This page contains minutes from meetings of the International Tomato Annotation Group.
Contents
March 29, 2007, VRVS virtual meeting
Minutes by Lukas Mueller.
The VRVS discussion revolved mainly around the mechanics of the pipeline, which seems to be almost completely hammered out by now by most participants. One of the limiting factors was that Eugene has not been run on the first batch of BACs, but it was decided that this will be done as an action item in the coming couple of weeks. The other line of discussion was the training dataset for gene finders. Again, Ghent is taking the lead there and producing a set that will have to be hand-verified by project members. Ghent will send more information when it is available.
The next meeting was scheduled for April 12, at 8am EST (which is an hour later than the last meeting).
April 12, 2007, VRVS virtual meeting
Status Reports
- Rob: The ITAG pipeline management software has been updated to include rigorous GFF3 file format validation, and some improvements to the pipeline status viewer page (order of analyses roughly corresponds to dependencies).
- Stephane: Eugene analysis is now implemented in the pipeline, uploading GFF3. Next week, will start also uploading multi-fasta files with the CDS and mRNA sequences.
- Remy: Genemark analysis. Waiting for the trained version.
Training Set
- enough data (BACs) should be available at this point. Ghent to generate a training set, will be verified in collaborative project by everybody.
Actions for next meeting
- Improve training set - Ghent to take the lead and send out annotations to verify.
- Prepare batch with all available bacs that can be sent to the pipeline (need Genbank id etc), will be used for training set.
- other groups to participate in manual validation of annotations!
- upload protein fasta and cds fasta from Eugene annotations
- finish batch 0 through the entire pipeline (finish protein steps).
- include a validation score with the gene annotation (abnormal length - too short, too long?).

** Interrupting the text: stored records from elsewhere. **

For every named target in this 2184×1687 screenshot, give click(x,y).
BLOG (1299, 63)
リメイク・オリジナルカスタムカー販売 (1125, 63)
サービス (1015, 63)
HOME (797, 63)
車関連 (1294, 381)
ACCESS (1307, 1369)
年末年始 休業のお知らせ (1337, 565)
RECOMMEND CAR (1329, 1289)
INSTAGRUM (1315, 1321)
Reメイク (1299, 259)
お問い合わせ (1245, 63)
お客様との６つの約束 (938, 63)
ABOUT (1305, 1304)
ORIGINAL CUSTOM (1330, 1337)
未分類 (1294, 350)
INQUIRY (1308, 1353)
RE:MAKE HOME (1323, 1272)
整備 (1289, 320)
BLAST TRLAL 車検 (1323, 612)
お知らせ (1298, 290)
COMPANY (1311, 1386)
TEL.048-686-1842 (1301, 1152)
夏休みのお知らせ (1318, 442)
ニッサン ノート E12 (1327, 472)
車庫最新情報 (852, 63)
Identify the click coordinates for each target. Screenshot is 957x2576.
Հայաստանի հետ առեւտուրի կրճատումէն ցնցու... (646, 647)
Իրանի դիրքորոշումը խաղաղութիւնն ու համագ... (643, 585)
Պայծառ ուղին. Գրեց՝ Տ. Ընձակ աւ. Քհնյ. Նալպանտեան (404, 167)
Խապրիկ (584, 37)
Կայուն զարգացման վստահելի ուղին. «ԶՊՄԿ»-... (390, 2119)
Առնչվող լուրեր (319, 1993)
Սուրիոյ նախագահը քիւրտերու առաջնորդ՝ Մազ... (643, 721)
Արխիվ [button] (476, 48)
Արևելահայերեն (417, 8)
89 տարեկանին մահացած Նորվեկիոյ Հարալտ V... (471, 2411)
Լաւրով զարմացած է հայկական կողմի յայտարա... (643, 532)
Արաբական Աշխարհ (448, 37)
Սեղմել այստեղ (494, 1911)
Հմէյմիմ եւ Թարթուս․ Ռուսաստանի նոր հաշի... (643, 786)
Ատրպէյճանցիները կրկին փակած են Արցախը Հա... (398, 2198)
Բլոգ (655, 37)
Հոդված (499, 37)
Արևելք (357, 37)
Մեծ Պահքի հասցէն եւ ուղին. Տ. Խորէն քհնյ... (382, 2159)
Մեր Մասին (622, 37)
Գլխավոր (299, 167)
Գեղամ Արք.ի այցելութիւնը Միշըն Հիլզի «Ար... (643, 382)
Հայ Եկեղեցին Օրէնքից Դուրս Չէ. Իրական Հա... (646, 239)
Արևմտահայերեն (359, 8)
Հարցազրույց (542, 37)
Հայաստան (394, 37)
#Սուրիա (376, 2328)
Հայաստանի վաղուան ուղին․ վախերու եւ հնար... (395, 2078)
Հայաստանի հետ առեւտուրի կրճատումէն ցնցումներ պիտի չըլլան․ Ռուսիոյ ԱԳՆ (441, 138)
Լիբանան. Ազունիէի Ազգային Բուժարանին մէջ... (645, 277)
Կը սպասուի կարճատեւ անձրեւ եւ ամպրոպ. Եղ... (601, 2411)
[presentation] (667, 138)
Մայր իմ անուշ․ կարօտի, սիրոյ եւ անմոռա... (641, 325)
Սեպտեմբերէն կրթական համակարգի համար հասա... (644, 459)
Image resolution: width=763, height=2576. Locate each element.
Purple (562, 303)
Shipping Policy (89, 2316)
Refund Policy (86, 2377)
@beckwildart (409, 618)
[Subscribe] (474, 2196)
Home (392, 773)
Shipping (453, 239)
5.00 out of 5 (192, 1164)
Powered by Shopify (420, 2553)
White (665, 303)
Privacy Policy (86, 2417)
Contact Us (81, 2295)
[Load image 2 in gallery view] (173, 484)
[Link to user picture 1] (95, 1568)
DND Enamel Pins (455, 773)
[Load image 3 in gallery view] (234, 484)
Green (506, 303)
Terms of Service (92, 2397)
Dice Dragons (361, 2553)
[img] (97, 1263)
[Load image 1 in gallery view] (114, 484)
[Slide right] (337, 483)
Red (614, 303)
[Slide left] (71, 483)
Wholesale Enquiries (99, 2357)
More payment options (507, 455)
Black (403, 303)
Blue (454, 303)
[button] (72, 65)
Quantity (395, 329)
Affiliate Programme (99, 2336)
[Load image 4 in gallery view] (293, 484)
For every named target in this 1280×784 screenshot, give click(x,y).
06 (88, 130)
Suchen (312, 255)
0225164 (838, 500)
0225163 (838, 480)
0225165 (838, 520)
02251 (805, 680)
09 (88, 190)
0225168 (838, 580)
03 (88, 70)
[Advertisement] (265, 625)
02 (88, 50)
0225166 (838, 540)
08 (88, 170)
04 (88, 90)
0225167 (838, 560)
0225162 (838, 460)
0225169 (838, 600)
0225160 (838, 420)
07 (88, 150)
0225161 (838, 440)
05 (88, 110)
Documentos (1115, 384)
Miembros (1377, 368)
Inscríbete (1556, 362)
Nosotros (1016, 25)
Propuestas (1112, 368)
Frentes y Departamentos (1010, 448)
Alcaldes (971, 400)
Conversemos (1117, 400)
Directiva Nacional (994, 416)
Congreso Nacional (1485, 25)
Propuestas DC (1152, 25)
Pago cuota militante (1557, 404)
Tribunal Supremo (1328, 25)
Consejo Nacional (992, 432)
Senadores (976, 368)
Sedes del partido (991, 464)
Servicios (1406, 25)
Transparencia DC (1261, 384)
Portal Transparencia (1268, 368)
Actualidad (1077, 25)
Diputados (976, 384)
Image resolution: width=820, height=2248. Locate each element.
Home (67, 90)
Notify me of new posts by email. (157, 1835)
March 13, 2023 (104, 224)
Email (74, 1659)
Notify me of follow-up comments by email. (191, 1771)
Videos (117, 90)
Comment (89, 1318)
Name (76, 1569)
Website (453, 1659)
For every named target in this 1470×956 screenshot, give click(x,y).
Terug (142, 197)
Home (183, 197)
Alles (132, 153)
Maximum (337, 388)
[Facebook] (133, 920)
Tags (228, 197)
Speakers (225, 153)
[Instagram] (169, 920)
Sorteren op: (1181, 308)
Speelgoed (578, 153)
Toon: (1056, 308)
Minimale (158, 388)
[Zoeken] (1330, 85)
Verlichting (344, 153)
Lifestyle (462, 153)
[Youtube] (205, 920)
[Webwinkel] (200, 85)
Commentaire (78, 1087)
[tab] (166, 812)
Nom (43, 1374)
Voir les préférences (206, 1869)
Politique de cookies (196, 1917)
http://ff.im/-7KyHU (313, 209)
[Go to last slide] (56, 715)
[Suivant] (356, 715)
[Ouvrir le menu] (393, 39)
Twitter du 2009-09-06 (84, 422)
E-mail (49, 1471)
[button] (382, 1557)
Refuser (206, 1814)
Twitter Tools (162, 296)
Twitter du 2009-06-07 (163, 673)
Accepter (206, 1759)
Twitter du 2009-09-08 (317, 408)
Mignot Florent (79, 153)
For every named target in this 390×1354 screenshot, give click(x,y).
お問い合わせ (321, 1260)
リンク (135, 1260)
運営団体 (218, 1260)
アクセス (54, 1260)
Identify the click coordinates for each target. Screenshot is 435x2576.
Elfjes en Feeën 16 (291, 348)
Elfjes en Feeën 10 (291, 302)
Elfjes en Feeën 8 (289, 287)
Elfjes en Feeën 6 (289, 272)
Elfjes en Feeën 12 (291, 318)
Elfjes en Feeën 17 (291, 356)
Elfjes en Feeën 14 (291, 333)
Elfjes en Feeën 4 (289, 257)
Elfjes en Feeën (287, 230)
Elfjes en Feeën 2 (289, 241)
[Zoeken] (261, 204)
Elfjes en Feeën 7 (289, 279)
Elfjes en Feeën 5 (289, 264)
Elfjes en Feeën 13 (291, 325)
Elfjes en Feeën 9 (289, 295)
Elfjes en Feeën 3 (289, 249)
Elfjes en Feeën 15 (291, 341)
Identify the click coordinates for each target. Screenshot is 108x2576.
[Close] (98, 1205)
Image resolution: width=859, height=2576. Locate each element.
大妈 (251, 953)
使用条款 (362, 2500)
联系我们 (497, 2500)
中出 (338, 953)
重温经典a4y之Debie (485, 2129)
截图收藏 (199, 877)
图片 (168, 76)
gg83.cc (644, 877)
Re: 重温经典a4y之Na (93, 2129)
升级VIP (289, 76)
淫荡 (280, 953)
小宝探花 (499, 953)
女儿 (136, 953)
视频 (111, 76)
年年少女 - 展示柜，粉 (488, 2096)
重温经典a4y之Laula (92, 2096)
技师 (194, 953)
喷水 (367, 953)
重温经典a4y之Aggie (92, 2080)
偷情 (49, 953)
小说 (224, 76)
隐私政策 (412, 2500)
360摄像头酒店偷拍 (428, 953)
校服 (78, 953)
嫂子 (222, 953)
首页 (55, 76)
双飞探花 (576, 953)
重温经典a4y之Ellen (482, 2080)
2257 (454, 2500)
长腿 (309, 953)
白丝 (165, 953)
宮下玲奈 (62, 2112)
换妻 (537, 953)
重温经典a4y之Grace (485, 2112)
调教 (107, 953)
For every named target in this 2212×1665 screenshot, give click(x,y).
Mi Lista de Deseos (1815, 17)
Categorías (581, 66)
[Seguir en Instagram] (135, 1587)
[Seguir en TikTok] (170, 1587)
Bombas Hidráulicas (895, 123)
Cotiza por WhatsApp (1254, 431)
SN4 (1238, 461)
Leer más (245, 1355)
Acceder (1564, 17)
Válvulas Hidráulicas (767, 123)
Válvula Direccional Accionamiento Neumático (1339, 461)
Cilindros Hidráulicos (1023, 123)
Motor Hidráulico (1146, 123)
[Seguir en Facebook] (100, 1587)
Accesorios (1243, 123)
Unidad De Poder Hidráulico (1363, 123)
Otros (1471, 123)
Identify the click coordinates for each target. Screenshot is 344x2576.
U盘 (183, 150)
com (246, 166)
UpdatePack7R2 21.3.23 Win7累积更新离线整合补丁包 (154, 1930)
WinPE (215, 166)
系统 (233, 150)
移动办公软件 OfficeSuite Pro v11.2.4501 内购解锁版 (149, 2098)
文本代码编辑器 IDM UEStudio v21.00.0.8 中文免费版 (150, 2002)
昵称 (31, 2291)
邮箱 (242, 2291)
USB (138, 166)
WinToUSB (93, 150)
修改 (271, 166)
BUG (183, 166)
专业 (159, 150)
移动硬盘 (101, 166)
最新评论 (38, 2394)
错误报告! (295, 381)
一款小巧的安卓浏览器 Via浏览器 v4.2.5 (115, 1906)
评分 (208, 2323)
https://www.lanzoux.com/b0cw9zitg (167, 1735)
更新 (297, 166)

Ratio between protein length compared to best match in Arabidopsis.
- tRNAScan to be implemented by SGN
- not with high priority - BLASTIF to be implemented by SGN/Ghent/India.
- Erwin to produce a unirepeat set that is filtered for proteins.
- produce GFF with masked regions or softmasked (case in fasta file). Softmasking preferred. Both will be produced. An additional soft masked file will be made available.
- sequences with X in them should not be included in the batches. They need to be re-uploaded by the projects and obtain a new version number.
December 5, 2007, Pow Wow Now phone conference
- Stephane:
Training update - EuGene is still performing at 60% accuracy Francesco has trained GeneID and will send the data to Stephane
- Lukas and Stephane:
fgenesh not worth the cost of training given how many other ab initio predictors will be available.
- Stephane and Daniel:
Can we have some gene models before the 14th? Stephane and Jeffery will try and have the predications by Friday so that the interpro can be run over the weekend.
- Lukas and Stephane:
Lets have another conference call on Monday just to check that things are fine.
All iTAG results will be put on the SGN and MIPS tom genome browsers in time for the 14th SGN browser will change it's tracks to itag tracks and hide other ab initio predictions by default just showing the eugene consesnus prediction
Gene IDs will be sequentially added and not based on the position on the sequence. With each new release new sequential numbers are used and no number is ever reused.
Ensembl
We should colaborate with them if they are going to do plants. we will lose visibility unless ensembl poperly integrates our data and makes itag visible. The plan is to arrange a phone conference with the ensembl group on the 13th.